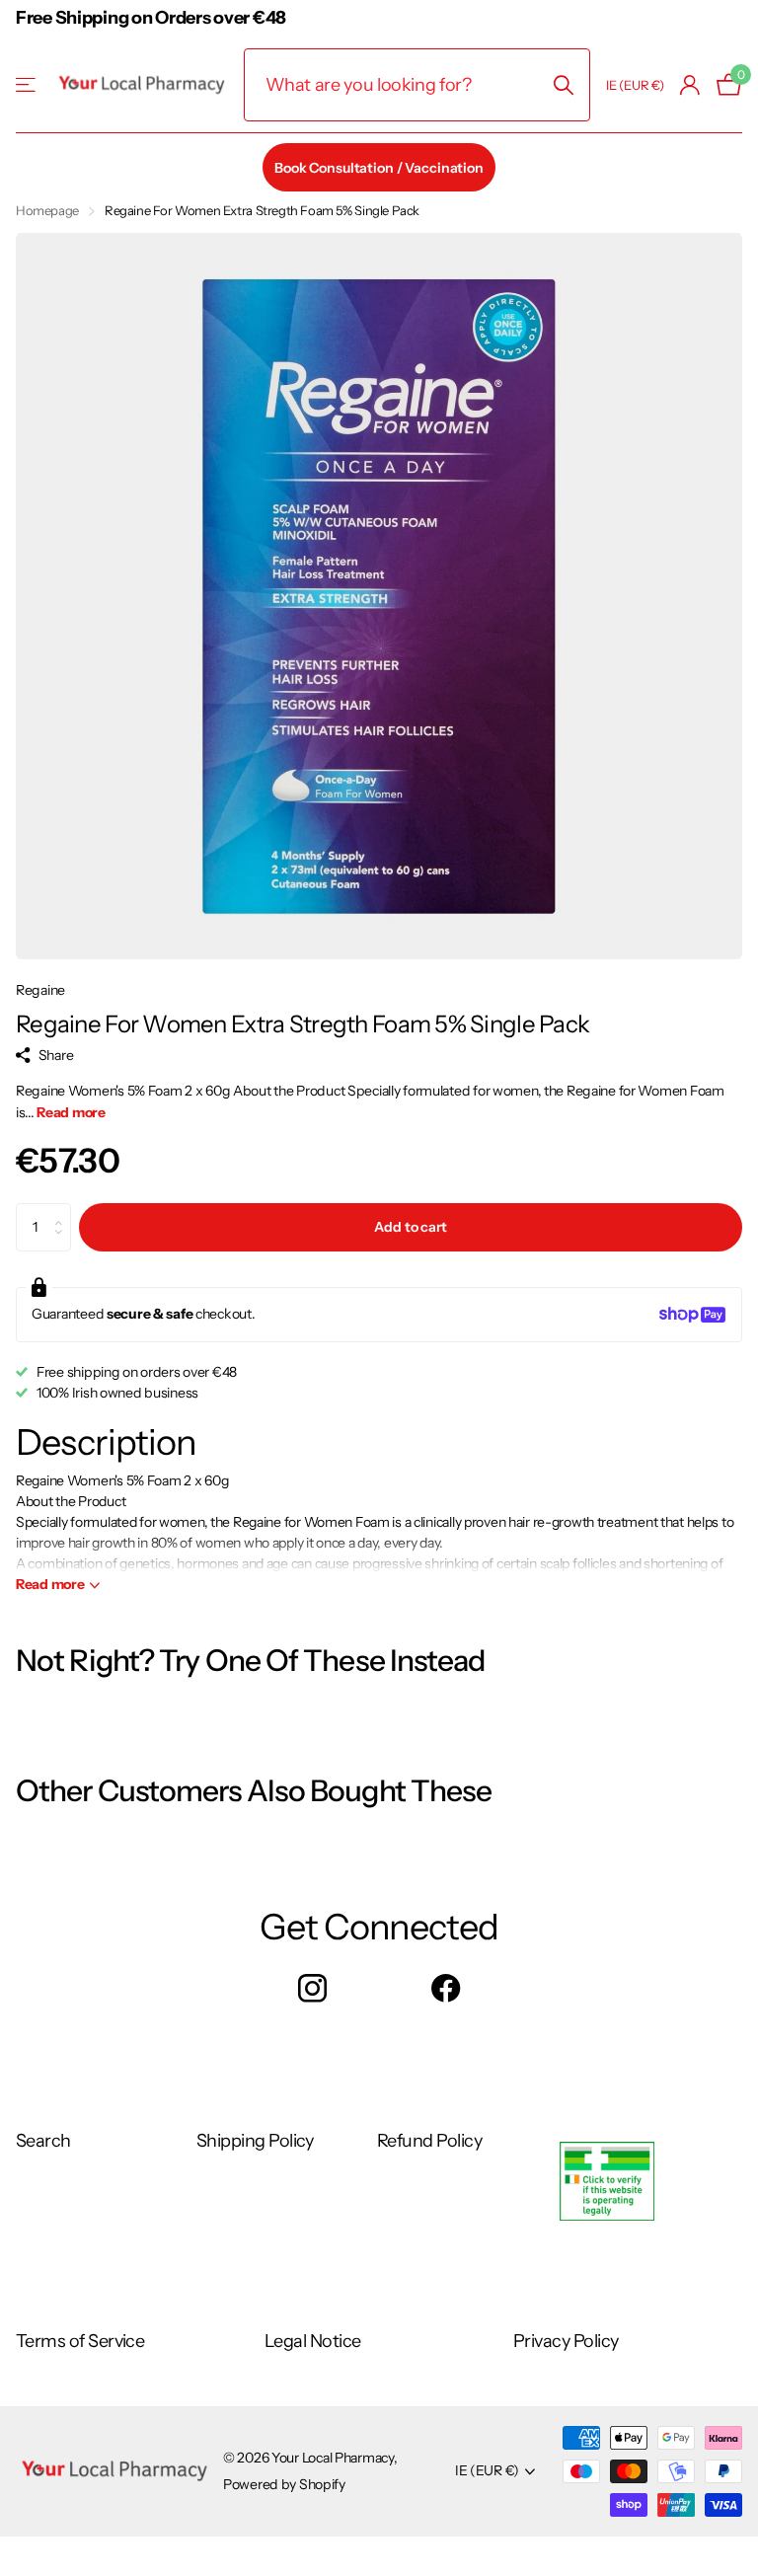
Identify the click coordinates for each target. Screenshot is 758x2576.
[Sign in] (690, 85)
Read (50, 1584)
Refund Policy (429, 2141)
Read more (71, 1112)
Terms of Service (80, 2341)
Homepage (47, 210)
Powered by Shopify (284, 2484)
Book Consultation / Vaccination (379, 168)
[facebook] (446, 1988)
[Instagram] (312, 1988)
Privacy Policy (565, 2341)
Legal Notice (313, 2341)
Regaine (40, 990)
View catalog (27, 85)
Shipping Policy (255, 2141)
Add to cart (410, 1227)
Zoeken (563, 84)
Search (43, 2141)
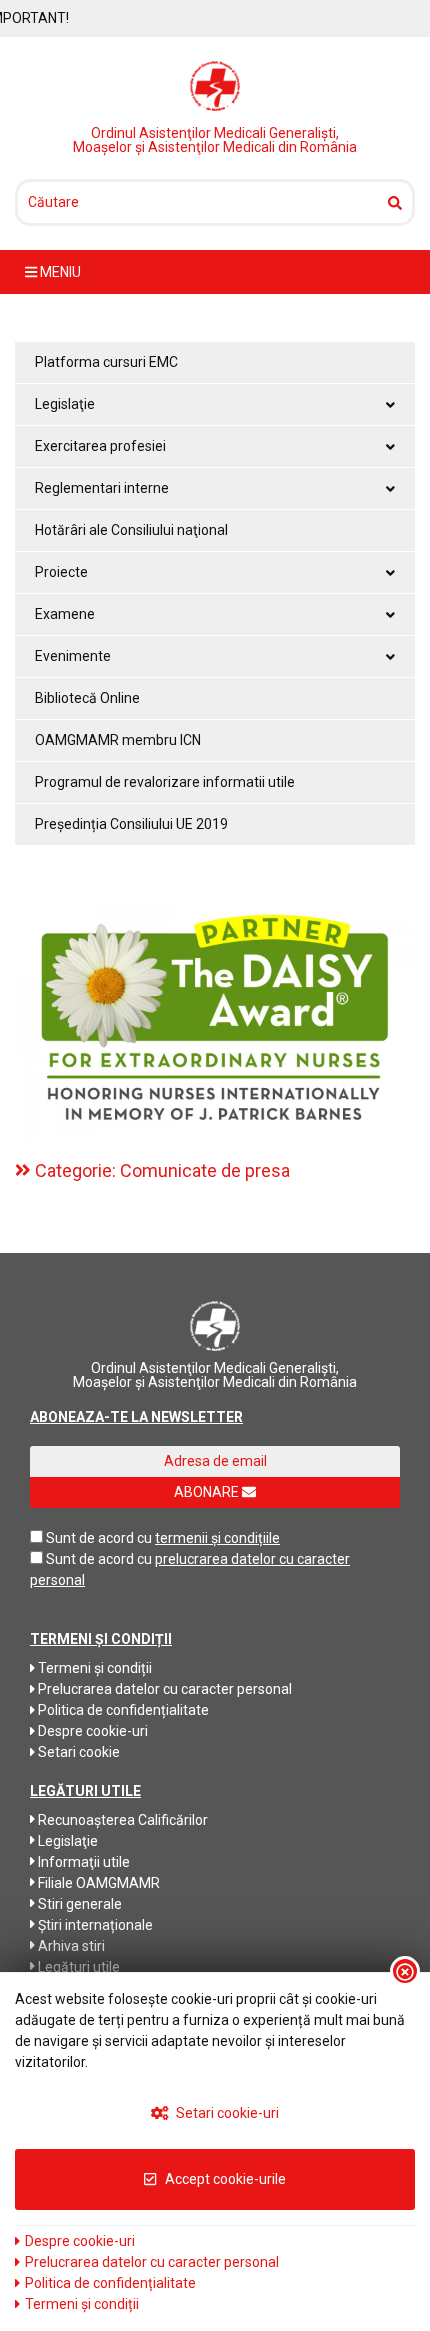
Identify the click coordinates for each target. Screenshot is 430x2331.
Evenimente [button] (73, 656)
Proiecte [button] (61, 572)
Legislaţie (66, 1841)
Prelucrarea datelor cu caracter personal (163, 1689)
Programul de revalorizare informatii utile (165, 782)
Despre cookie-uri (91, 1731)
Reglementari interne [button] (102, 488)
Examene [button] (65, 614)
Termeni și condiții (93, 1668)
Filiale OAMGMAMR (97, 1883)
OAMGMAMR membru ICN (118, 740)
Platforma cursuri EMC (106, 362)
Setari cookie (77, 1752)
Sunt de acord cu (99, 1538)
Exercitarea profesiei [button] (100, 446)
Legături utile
--
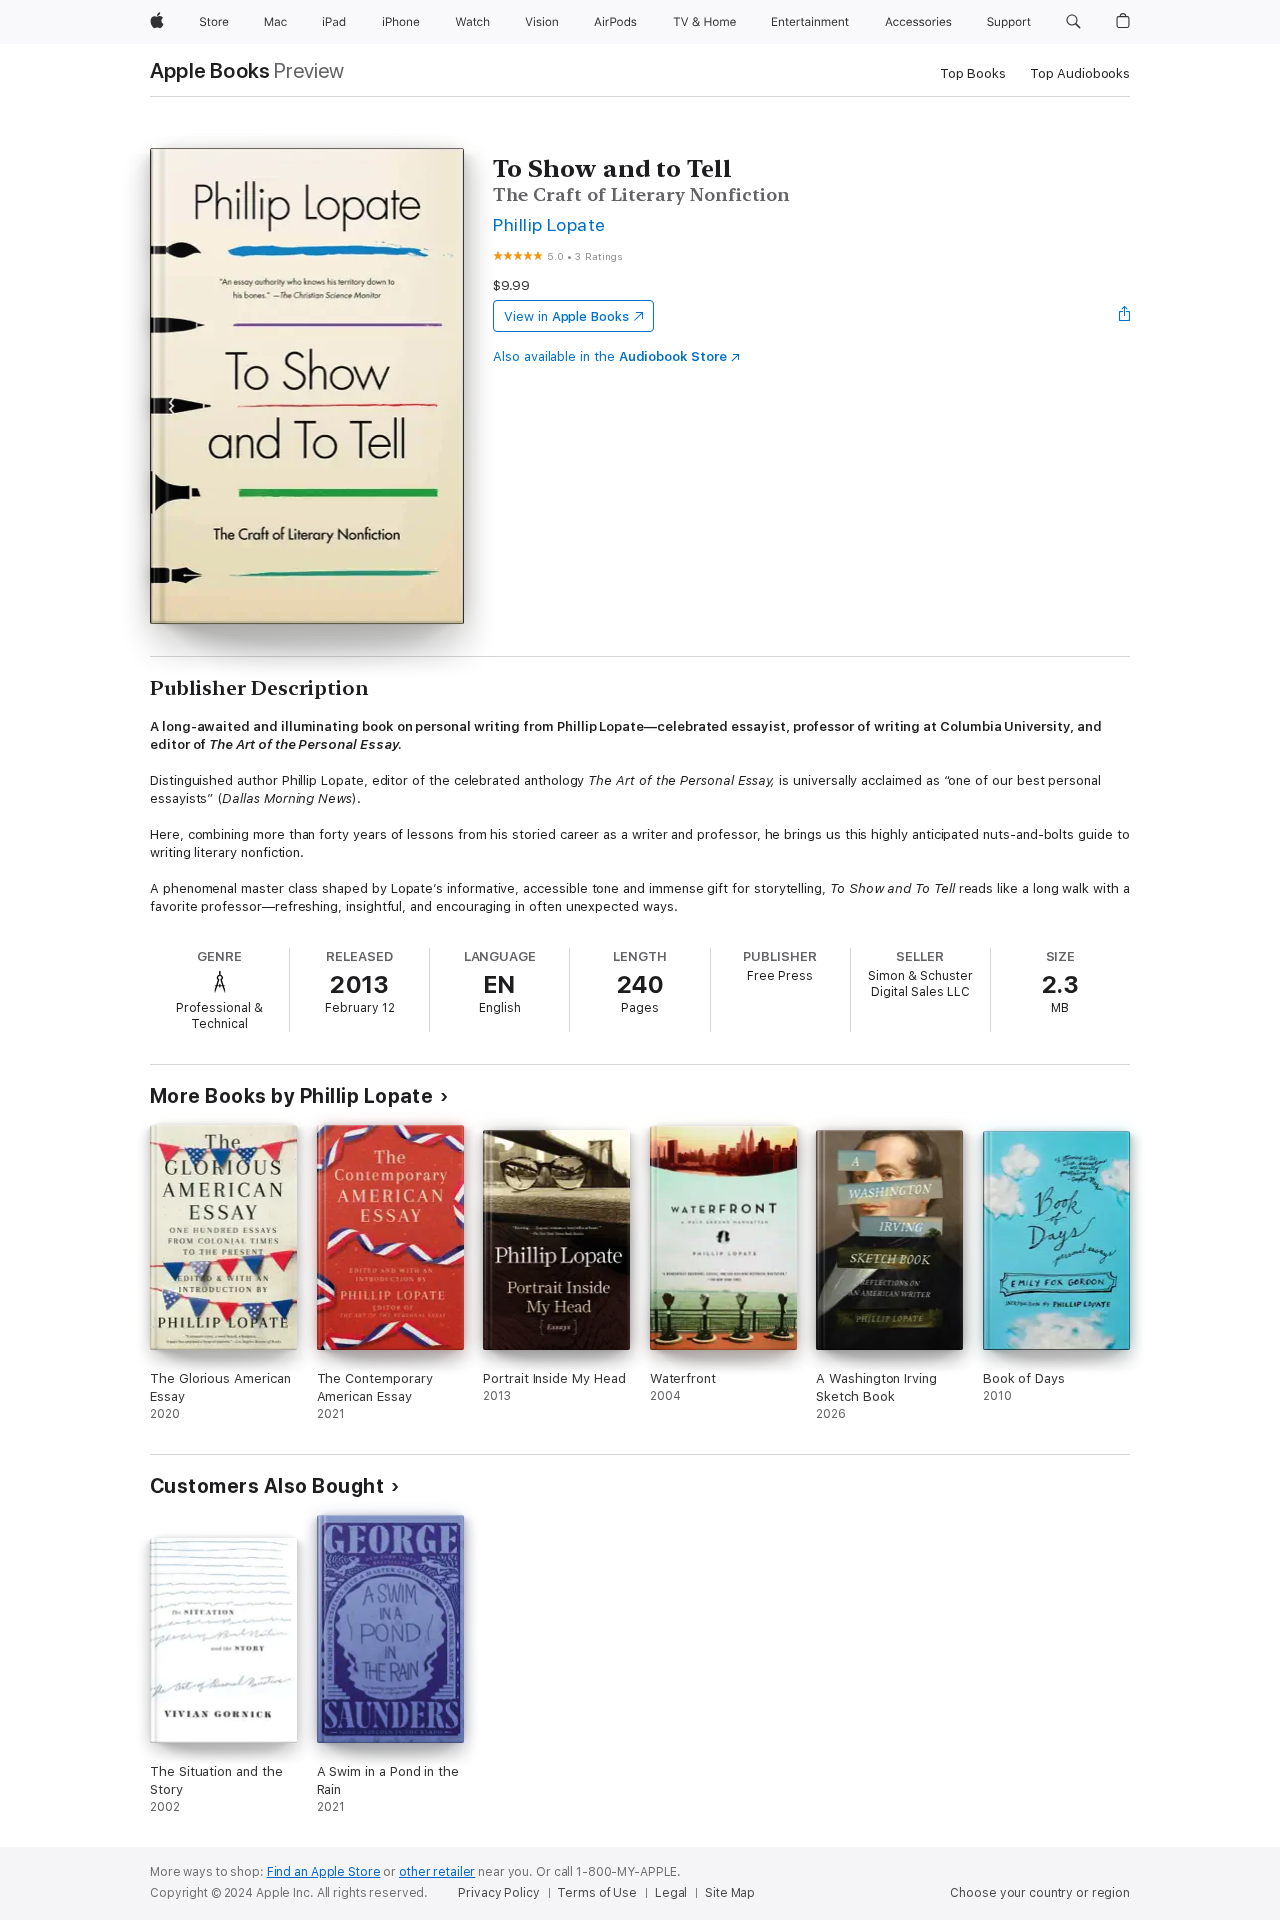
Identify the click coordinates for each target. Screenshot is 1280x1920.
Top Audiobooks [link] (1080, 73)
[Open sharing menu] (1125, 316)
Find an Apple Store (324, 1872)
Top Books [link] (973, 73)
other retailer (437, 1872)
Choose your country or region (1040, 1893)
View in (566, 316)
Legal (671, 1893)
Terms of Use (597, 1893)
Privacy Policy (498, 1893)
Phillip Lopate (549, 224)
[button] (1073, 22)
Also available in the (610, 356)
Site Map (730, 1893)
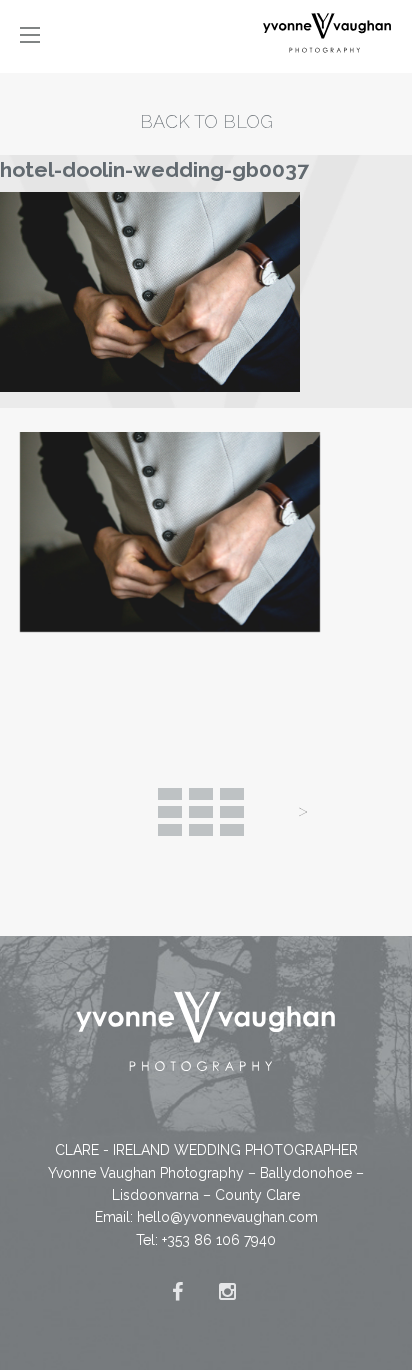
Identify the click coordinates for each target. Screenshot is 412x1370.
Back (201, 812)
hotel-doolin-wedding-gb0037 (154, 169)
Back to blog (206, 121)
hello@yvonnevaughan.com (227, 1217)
* * *
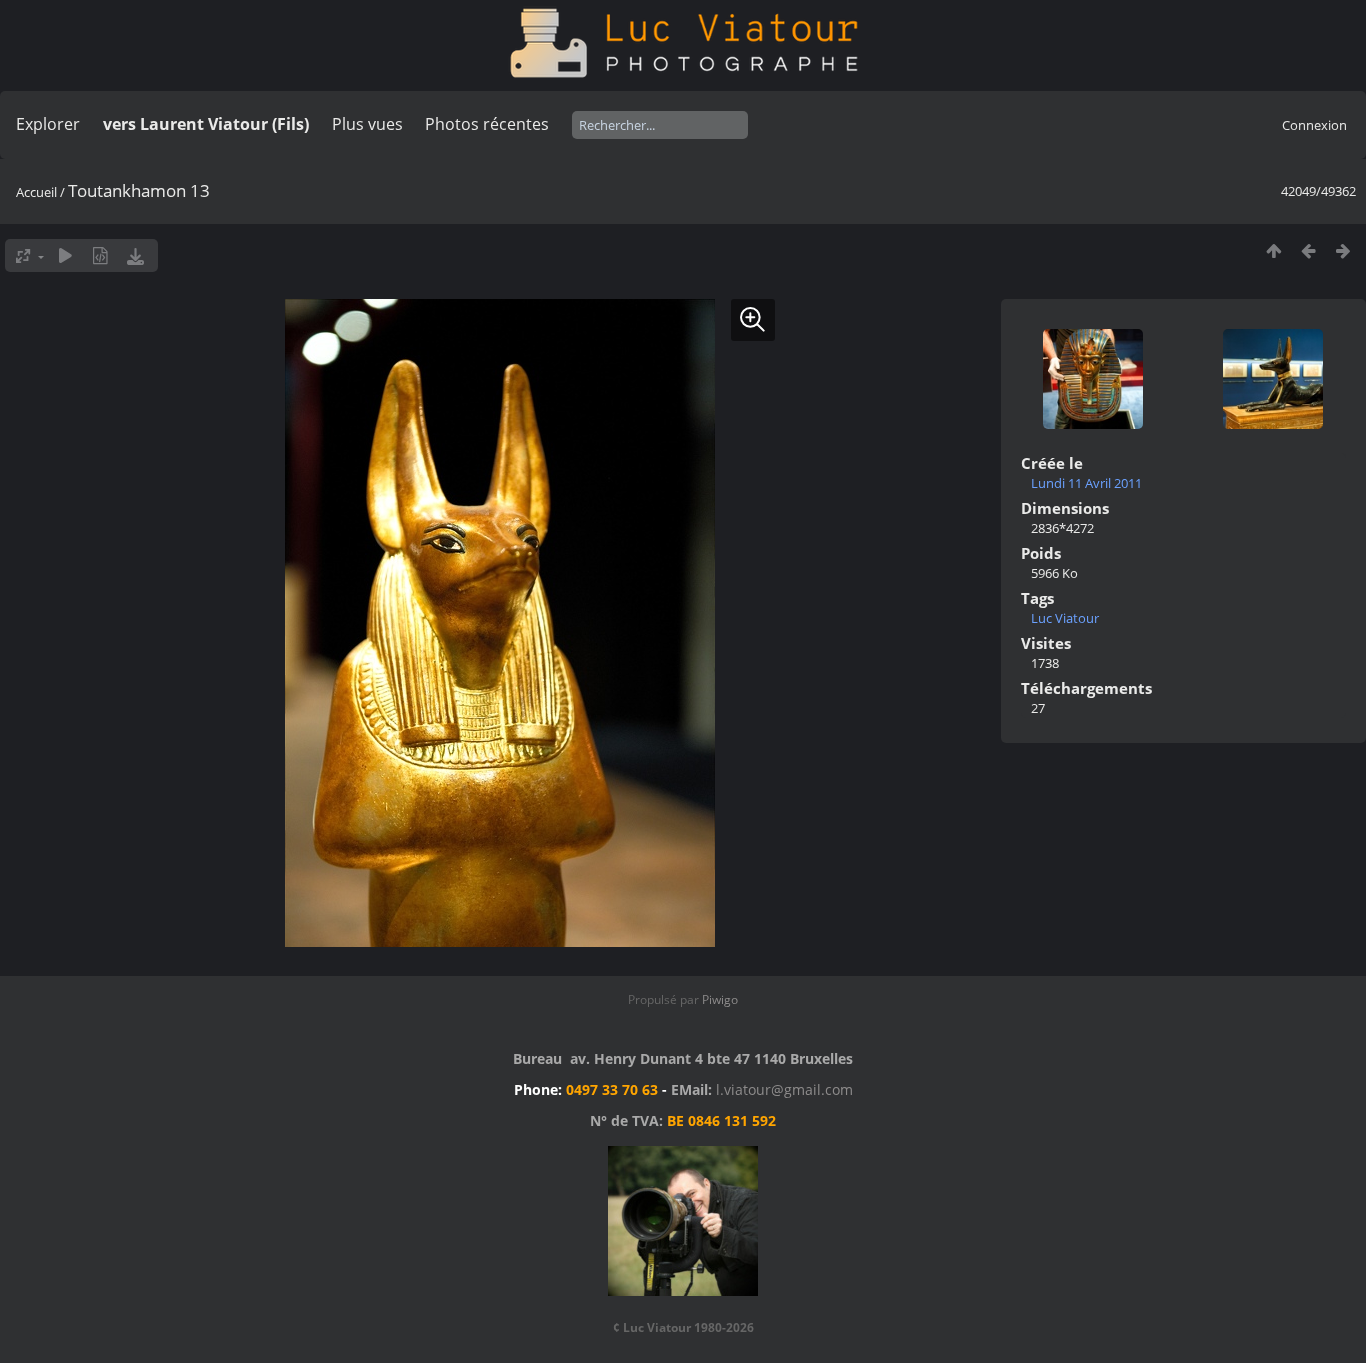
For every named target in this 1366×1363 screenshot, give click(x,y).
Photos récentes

▶ _What the exercise asks_: Using the data above, state the number of lines that contain the word "button"; add nothing else.

▶ _Written response_: 6